Local markets continue fall, Shanghai below 3,000
China’s stock markets continued to fall yesterday, with the benchmark Shanghai index sinking below the key psychological level of 3,000 points.
The A-share markets opened higher before falling, dragged by military, financial and cyclical stocks such as energy and construction. The Shanghai Composite Index plunged by 1.51 percent or 45.93 points to finish at 2,997.10. It hits an intra-day high of 3,100 last Tuesday.
The smaller Shenzhen Component Index fell 1.95 percent to end at 9,513.00 points, while the ChiNext fell 2.32 percent to 1,630.19 points.
The combined turnover of the two bourses dropped to 768.3 billion yuan (US$114.4 billion) from 819.3 billion yuan on Monday.
CSSC Science & Technology Co Ltd, a Shanghai-based company mainly engaged in general project contracting and the provision of engineering design, survey, consulting and supervision services, saw its shares fall the daily 10 percent cap to 14.13 yuan.
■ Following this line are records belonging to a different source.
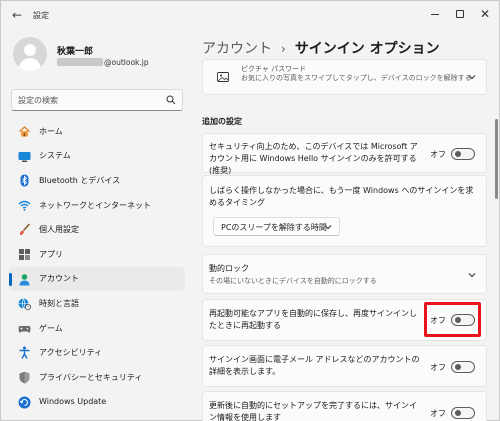 The image size is (500, 421). Describe the element at coordinates (24, 304) in the screenshot. I see `globe-clock-icon` at that location.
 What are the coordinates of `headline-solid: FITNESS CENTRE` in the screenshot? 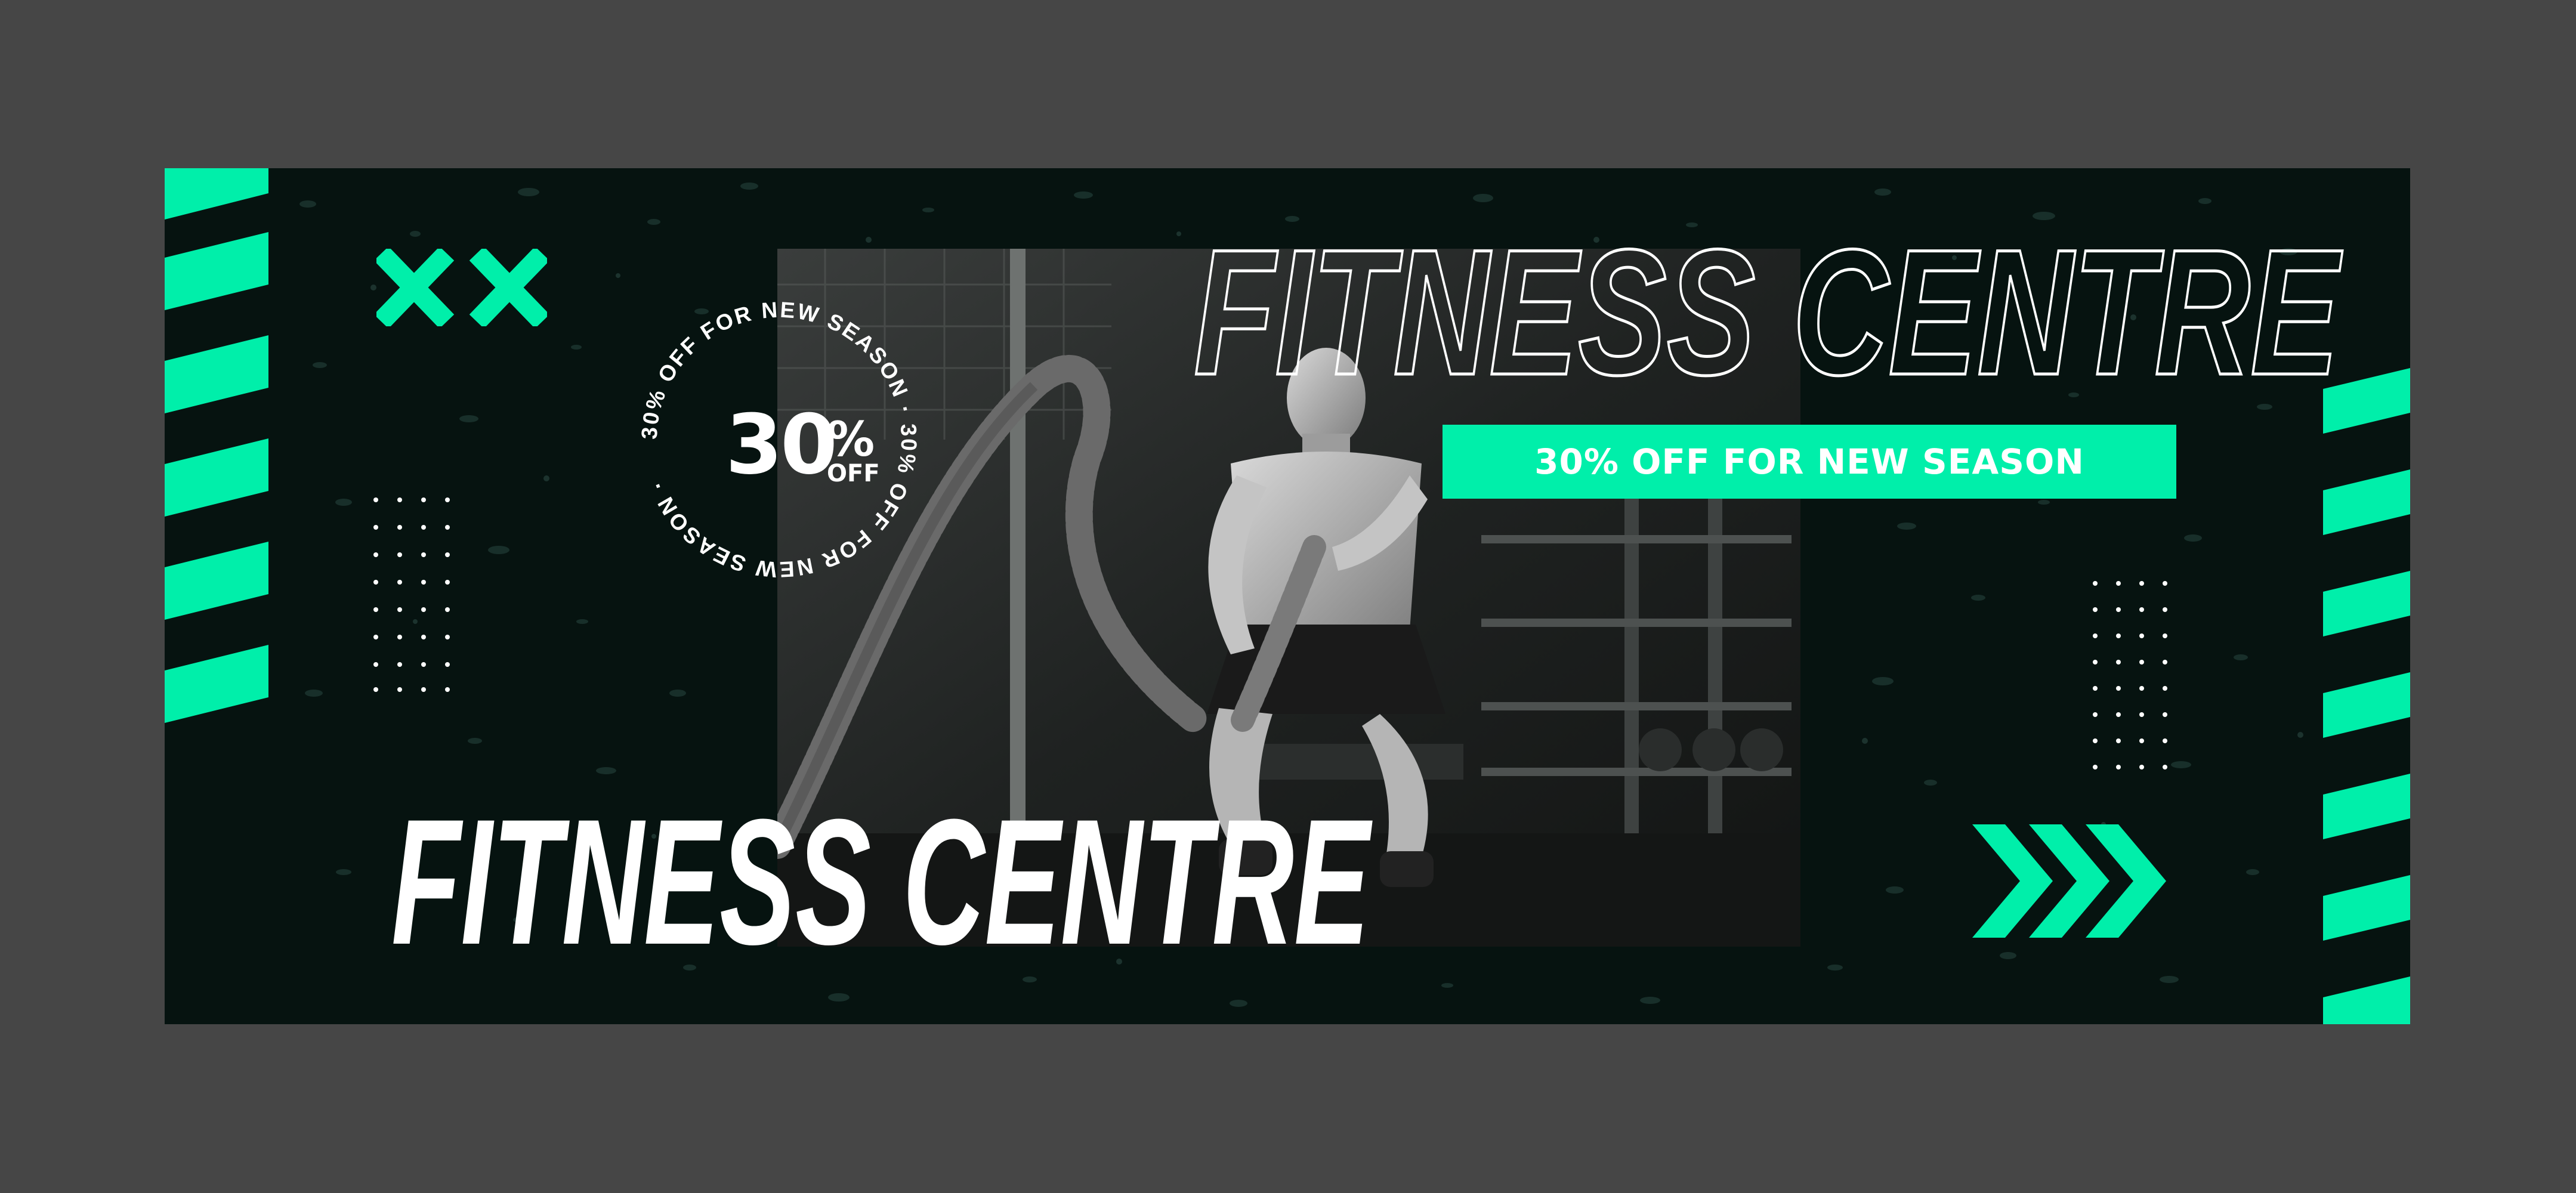 It's located at (883, 884).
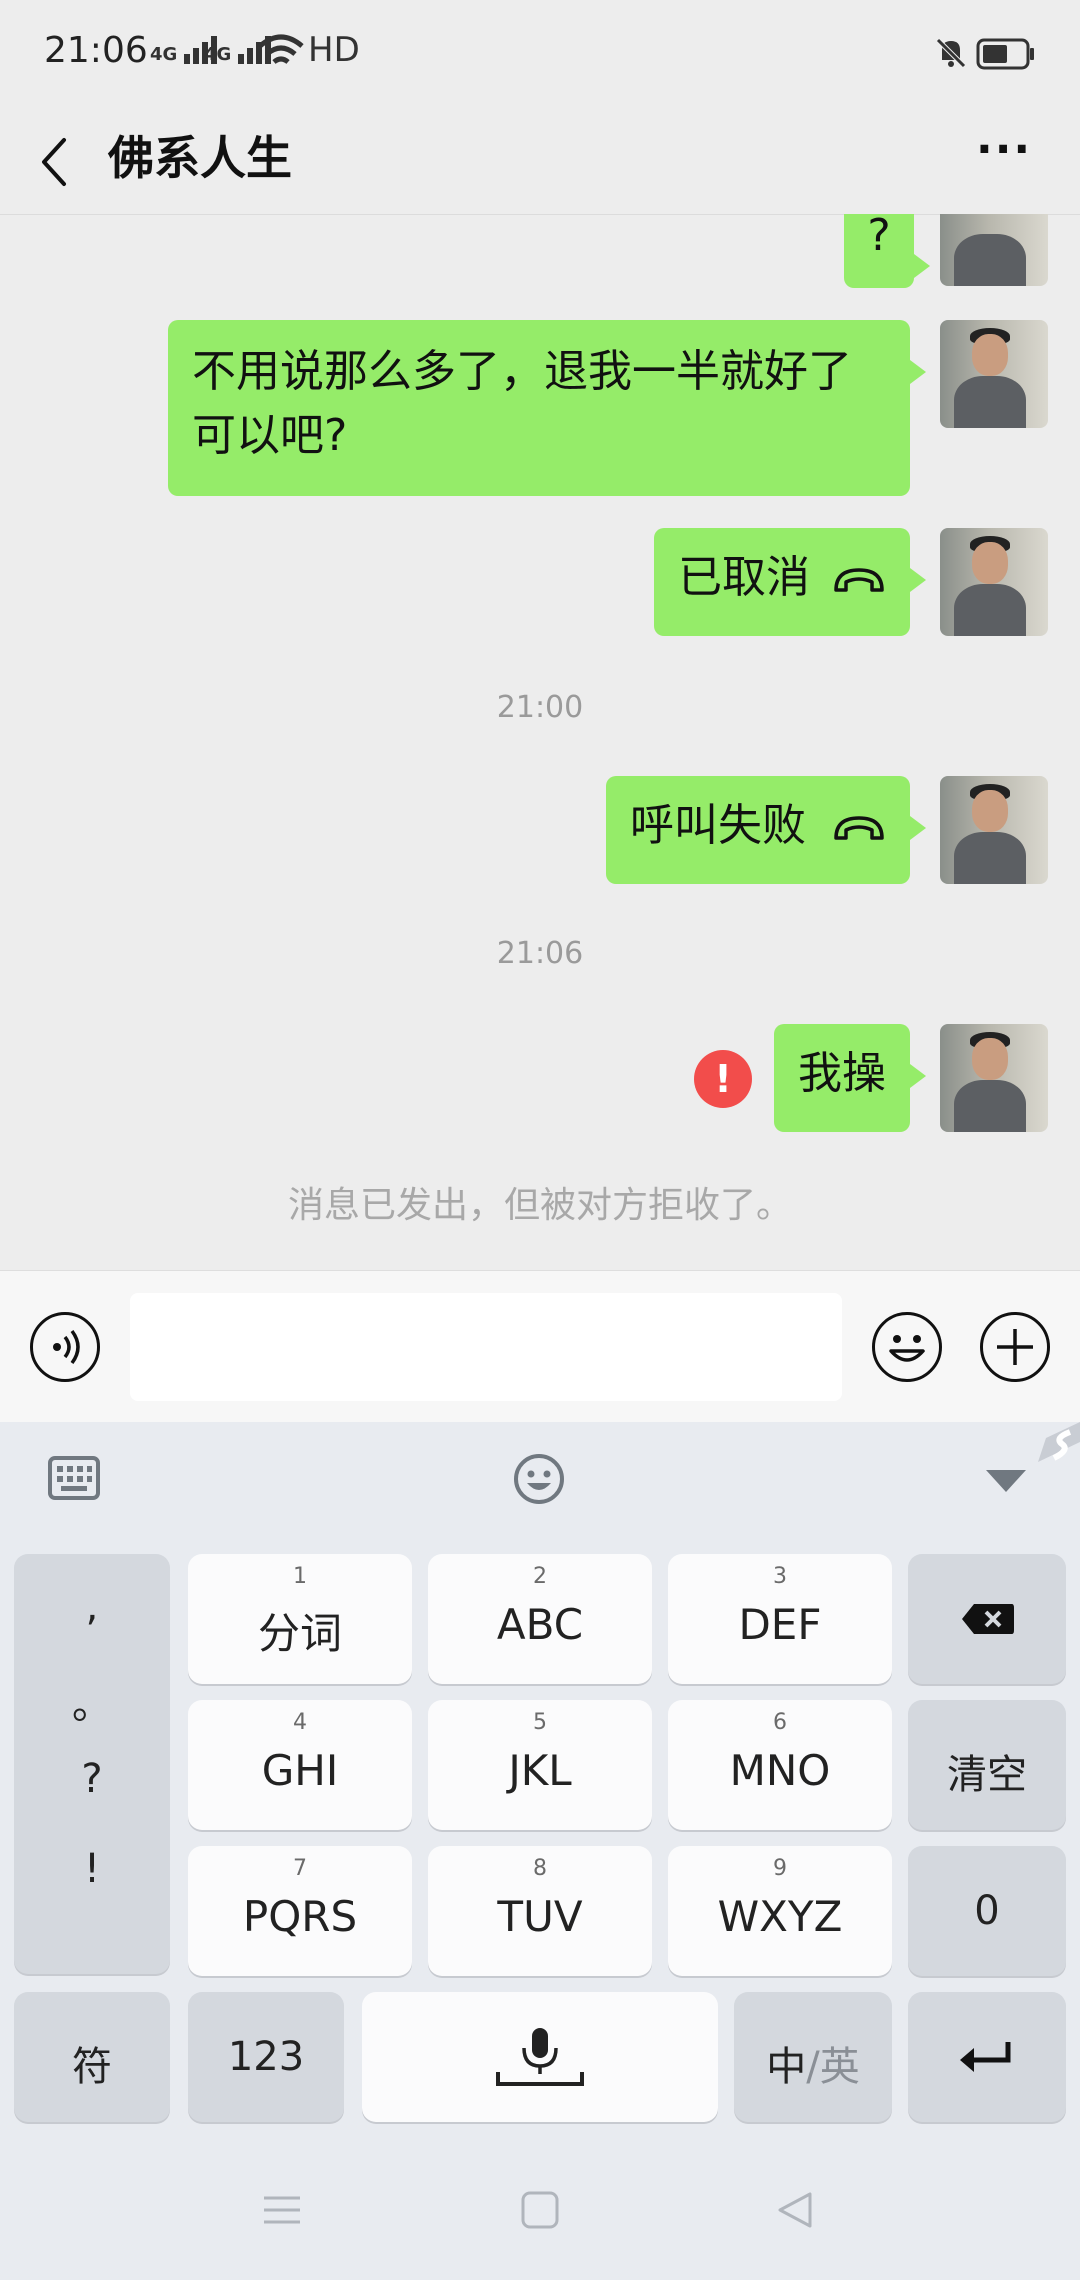 This screenshot has height=2280, width=1080. What do you see at coordinates (74, 1478) in the screenshot?
I see `keyboard-icon` at bounding box center [74, 1478].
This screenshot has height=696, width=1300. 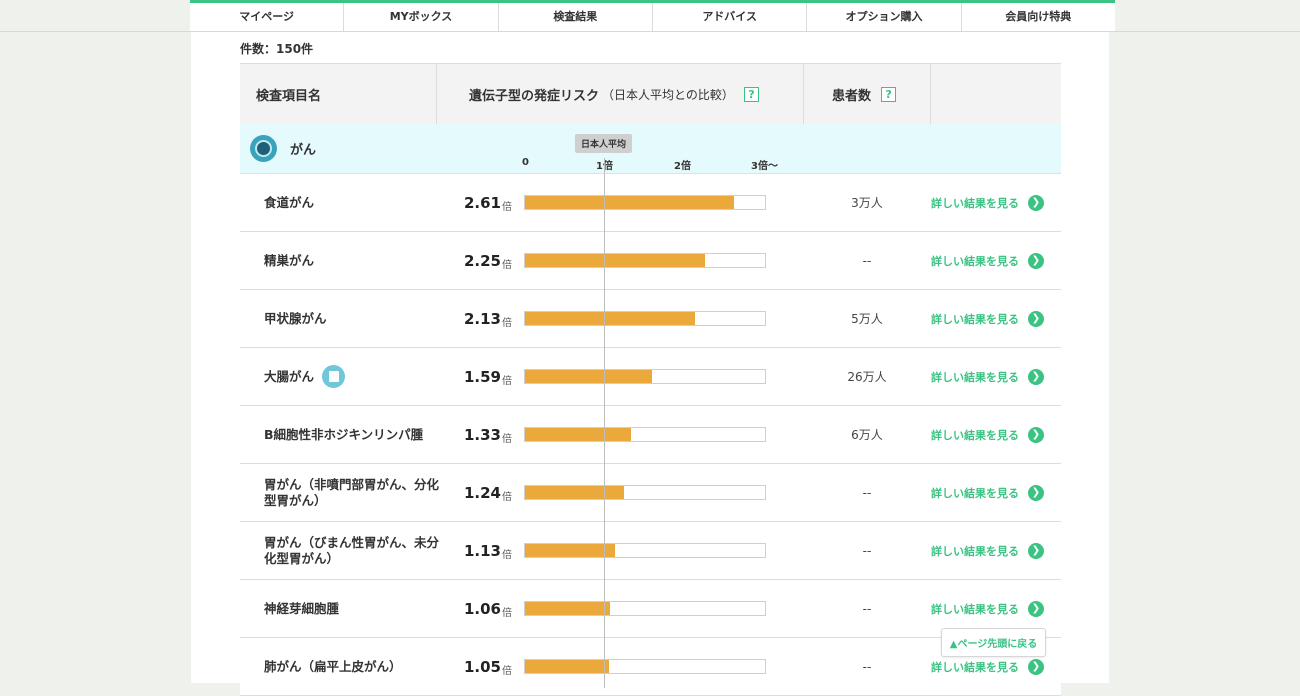 I want to click on item-name-text: 胃がん（非噴門部胃がん、分化型胃がん）, so click(x=352, y=492).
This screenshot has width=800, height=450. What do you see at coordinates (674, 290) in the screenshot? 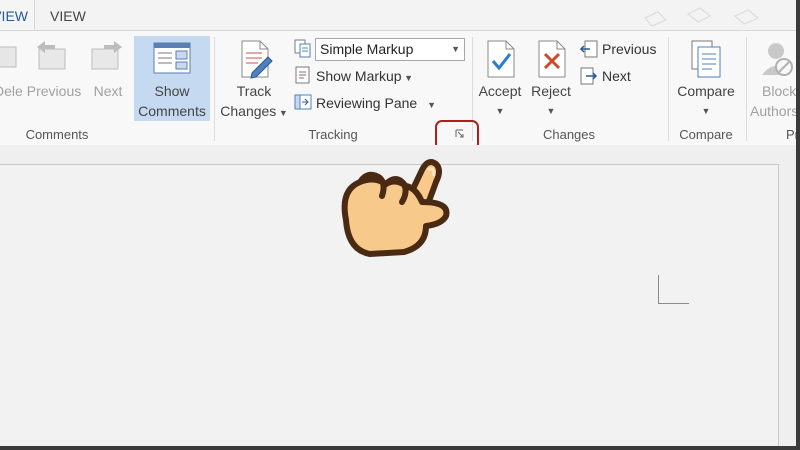
I see `margin-corner-mark` at bounding box center [674, 290].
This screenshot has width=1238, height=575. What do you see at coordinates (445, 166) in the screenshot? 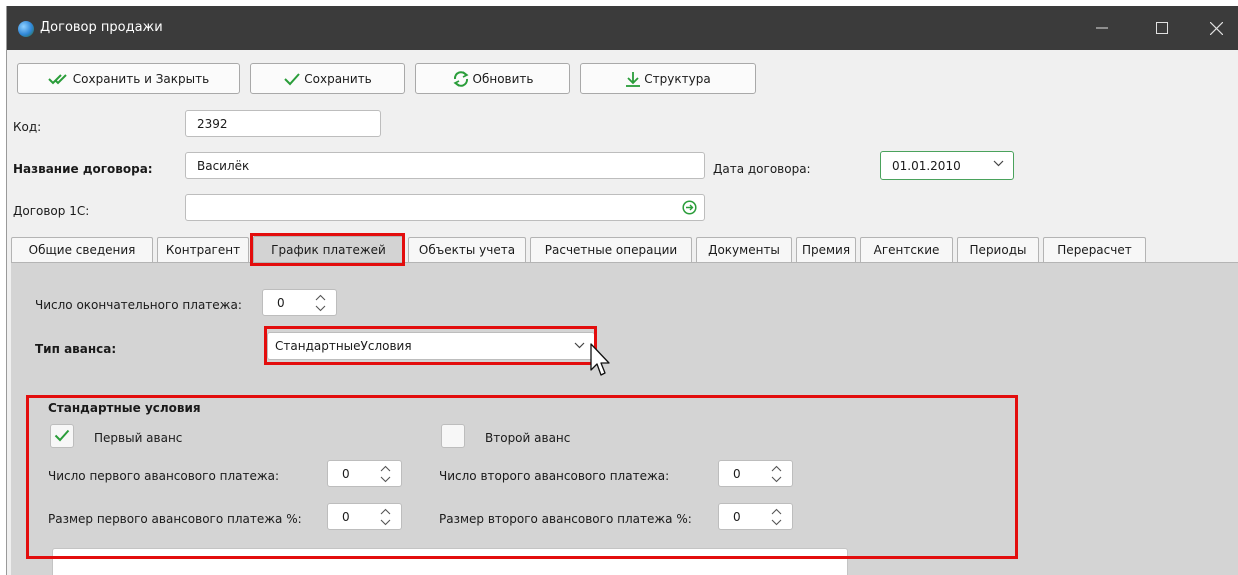
I see `contract-name-field: Василёк` at bounding box center [445, 166].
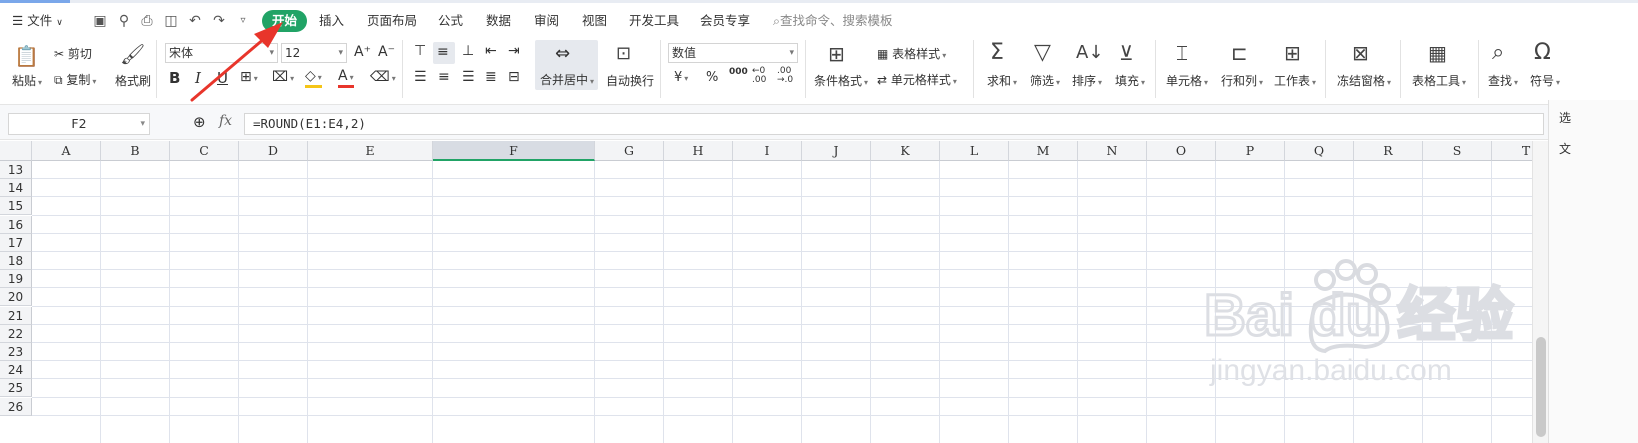 This screenshot has height=443, width=1638. I want to click on scrollbar-thumb, so click(1541, 387).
Guosheng Securities forecast the A markets would not fluctuate dramatically over the short term.
And it encouraged investors to remain optimistic and look at the recent corrections to guide them to investment opportunities.
Wu Xiaoqiu, vice president of the Renmin University of China and director of its Institute of Finance, told the annual Boao Forum for Asia, which kicked off yesterday, that risks facing China’s capital market have been stabilizing. But worries about local government debt and some corporate debt remain.
The forum in the Hainan city of Boao brings together corporate executives, entrepreneurs and others.